Preparation, characterization and electrochemical property of Sn-Fe-Mo-Al2O3 multi-phase composites

A novel technique has been developed to synthesize Sn-Fe-Mo-Al₂O₃, while nanoscale dispersion of a highly active tin phase was finely distributed in a stable inert multi-phase. The precursor was prepared by co-precipitation method with SnCl₄, FeCl₃, AlCl₃ and (NH₄)₆Mo₇O₂₄ as the raw materials. Sn-Fe-Mo-Al₂O₃ mixture was produced by reducing the precursor with H₂. The product was characterized by X-ray diffraction (XRD), ICP and scanning electron microscopy (SEM). The performance of the electrode was investigated.
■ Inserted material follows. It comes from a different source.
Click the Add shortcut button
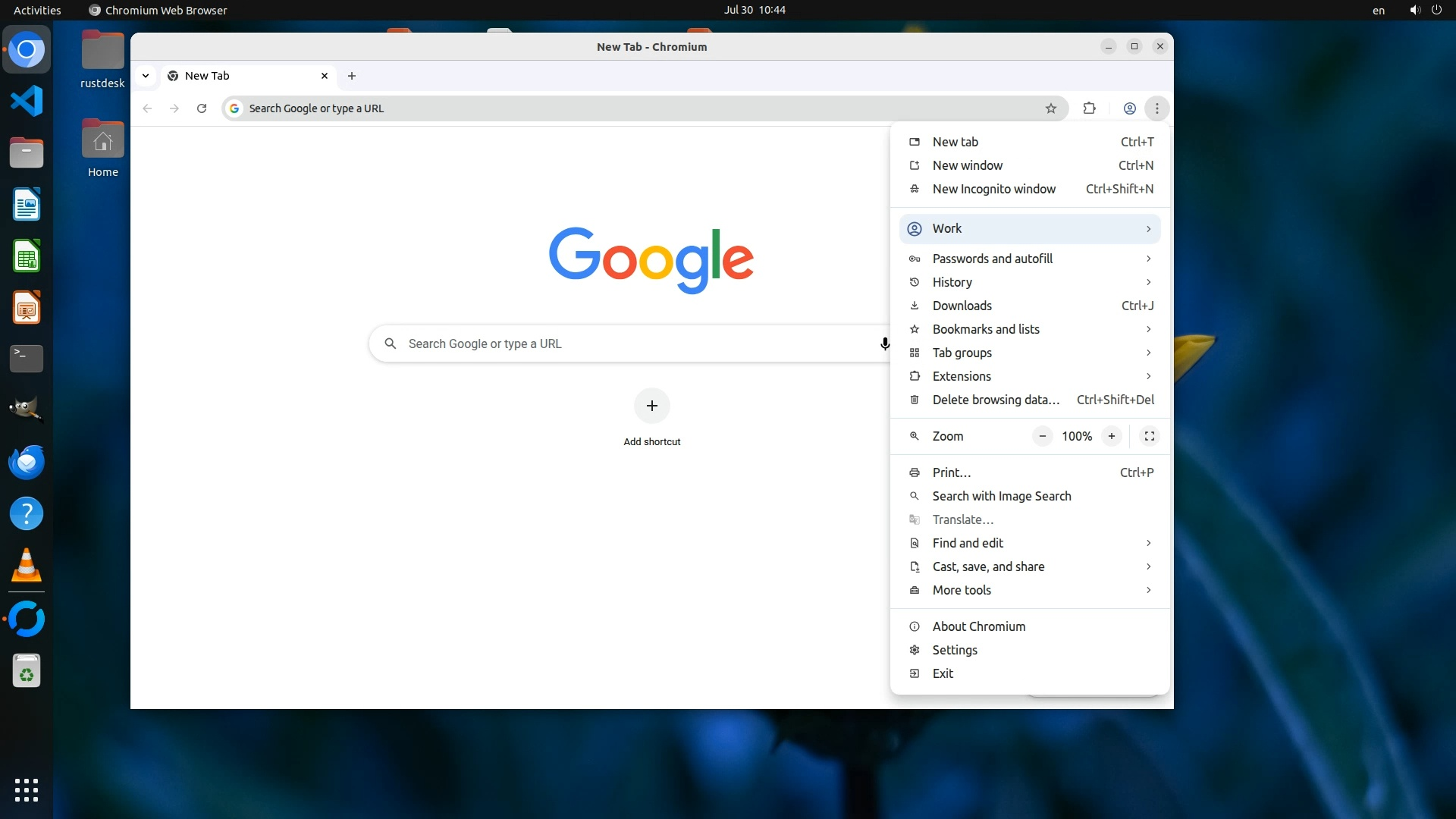This screenshot has width=1456, height=819. click(651, 406)
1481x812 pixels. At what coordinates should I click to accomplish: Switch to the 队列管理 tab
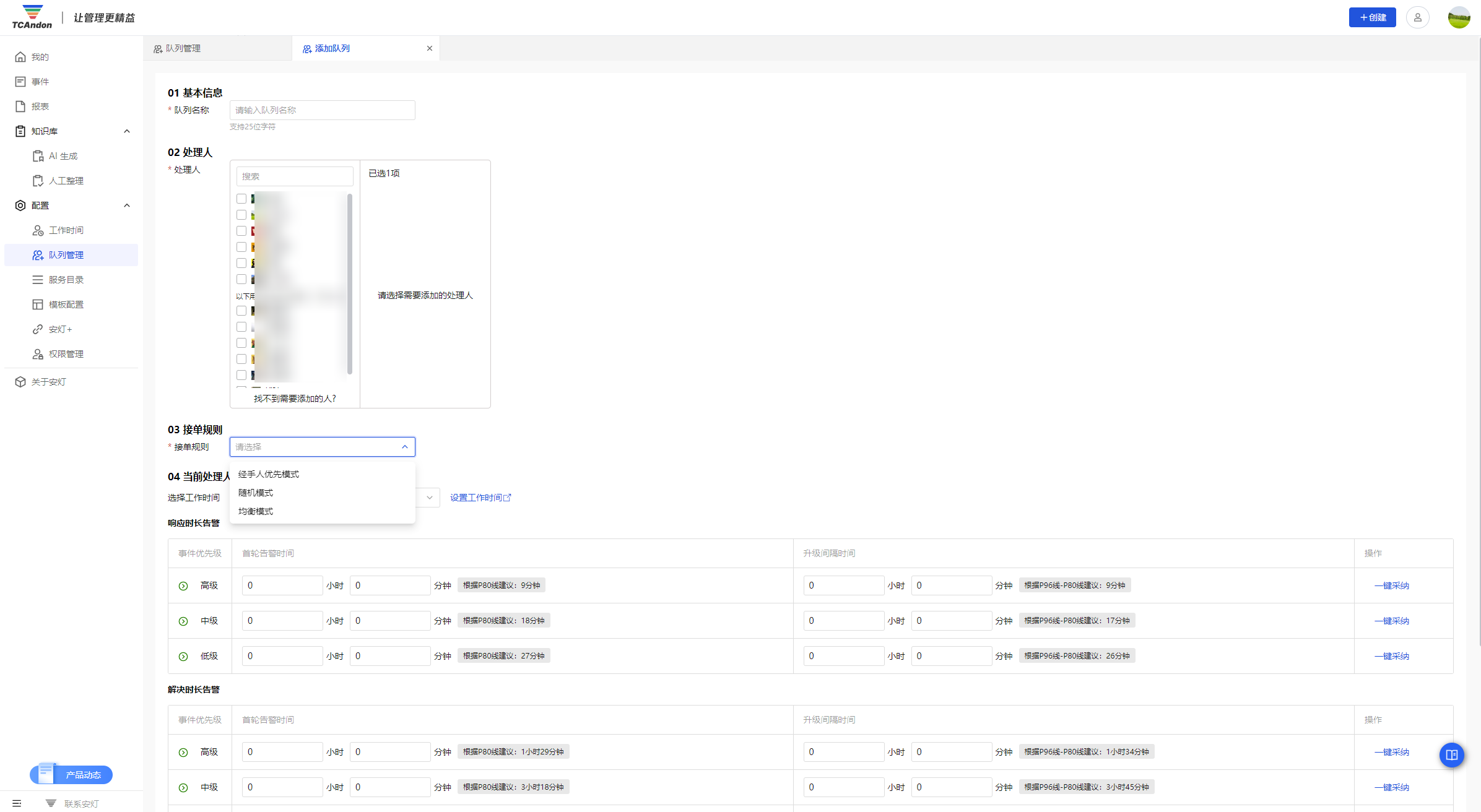[x=183, y=48]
The Sn-Fe-Mo-Al₂O₃ electrode was found to have an initial charge capacity of over 461 mAh/g, and a reversible volumetric capacity of 2090 mAh/cm³, which is two times larger than that of graphite electrode (800 mAh/cm³). The coulomb efficiency in the first cycle was over 55%, but its cyclability was not improved significantly. In order to enhance the cycle performance, we investigated the anode after heat treated at 270 °C for 12 h. Under the same condition, the first charge-discharge characteristics were almost equivalent to the as-coated anode, and the retention capacity ratio after 20 cycles was improved from 41.1% to 86.5%. The heat-treated Sn-Fe-Mo-Al₂O₃ electrode exhibited better cycle life. The electrochemical reaction of the Sn-Fe-Mo-Al₂O₃ electrode with Li may obey the alloying-dealloying mechanism of Li_xSn(x?4.4) formation in the other tin-based electrodes.